Senate Republican leader Mitch McConnell set the tone at the outset: "The single most important thing we want to achieve is for President Obama to be a one-term president."
Obama had tried to temper expectations. "We are living through difficult and uncertain times," he said during an inaugural congressional address that surprised with its gloominess.
But his own soaring rhetoric - at times on par with Winston Churchill or John F Kennedy - had set the bar too high.
He wasn't helped by the Nobel Committee, which made him a peace laureate months after he took office.
"I would be remiss if I did not acknowledge the considerable controversy that your generous decision has generated," he said accepting the prize in Oslo.
Fast forward to the end of Obama's labors and the economy is in a slow but steady convalescence.
Massive fiscal stimulus and historically unparalleled monetary easing - what former Treasury secretary Tim Geithner would describe as a "wall of money" - ameliorated the crisis, but the recovery was uneven.
The threat of jihadist attacks continues and wars in Iraq and Afghanistan rage, but with a much lighter US footprint and toll in blood.

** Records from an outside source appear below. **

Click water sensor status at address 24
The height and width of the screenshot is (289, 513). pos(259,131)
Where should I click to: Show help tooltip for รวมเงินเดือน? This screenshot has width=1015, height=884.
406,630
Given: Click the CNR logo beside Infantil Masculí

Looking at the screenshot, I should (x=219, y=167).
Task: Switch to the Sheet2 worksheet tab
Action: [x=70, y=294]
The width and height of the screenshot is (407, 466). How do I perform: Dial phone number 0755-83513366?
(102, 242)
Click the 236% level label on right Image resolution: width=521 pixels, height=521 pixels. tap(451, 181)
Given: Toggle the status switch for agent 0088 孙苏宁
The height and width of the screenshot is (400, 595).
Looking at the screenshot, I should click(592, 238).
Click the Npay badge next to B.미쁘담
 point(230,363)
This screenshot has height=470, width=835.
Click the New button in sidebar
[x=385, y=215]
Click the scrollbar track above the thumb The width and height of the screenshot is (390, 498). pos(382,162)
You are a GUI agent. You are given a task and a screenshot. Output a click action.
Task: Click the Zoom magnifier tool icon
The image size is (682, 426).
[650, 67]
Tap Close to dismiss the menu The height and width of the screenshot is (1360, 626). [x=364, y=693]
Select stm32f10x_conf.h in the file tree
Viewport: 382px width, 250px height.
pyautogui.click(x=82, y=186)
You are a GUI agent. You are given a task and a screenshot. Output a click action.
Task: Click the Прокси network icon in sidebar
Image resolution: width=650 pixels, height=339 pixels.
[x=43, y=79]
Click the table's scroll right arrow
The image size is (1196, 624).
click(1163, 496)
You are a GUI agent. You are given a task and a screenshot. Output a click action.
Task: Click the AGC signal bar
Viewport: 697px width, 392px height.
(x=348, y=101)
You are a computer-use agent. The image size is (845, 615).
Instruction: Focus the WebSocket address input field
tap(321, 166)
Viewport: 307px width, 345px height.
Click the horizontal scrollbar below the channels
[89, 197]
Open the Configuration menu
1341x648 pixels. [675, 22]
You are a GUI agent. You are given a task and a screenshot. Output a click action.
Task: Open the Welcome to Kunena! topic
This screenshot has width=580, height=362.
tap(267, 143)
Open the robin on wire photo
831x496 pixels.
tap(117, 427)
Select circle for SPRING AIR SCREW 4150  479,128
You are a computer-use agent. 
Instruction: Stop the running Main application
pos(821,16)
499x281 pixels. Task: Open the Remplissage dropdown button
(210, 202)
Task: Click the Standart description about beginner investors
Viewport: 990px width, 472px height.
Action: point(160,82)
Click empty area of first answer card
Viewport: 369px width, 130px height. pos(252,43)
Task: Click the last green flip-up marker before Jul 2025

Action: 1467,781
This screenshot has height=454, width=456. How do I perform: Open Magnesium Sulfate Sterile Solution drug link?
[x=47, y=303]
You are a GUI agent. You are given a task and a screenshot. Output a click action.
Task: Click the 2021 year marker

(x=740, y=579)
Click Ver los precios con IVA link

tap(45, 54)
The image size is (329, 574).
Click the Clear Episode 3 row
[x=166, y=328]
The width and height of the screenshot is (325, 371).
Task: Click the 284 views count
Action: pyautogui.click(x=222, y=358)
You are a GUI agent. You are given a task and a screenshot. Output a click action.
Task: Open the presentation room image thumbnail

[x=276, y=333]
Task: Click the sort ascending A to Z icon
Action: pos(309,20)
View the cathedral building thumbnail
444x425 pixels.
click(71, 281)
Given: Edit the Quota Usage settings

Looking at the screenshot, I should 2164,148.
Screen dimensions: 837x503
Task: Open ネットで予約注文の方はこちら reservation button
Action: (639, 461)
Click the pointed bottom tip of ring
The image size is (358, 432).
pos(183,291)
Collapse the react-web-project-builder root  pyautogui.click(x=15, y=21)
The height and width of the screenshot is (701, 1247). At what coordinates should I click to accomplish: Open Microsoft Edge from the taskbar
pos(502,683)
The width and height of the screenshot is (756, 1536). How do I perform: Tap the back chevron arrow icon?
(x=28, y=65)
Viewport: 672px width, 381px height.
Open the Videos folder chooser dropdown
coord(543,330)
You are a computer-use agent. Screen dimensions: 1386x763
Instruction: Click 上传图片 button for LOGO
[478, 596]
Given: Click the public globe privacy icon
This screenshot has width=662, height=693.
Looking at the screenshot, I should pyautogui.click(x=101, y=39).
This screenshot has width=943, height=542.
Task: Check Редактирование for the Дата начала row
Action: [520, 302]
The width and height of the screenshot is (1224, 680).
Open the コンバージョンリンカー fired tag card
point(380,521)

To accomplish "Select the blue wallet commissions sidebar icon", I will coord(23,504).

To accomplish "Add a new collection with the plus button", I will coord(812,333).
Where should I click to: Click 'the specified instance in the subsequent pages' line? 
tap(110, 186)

If George W Bush's unilateralism had made him an international pariah, Obama's pledge to cooperate and restore America's reputation helped make him a rock star.
His credo that "no one nation, no matter how large or how powerful, can defeat such challenges alone" was met with adulation by 200,000 fans in Berlin.
At times, Obama seemed to positively embrace the end of post-war US hegemony.
He defined the national interest much more narrowly and eschewed intervention, even when his own red lines were breached and America's reputation was damaged.
The cost in blood and treasure of being the world's policeman had been too great. The Great Recession had shown that commitment was probably unsustainable too.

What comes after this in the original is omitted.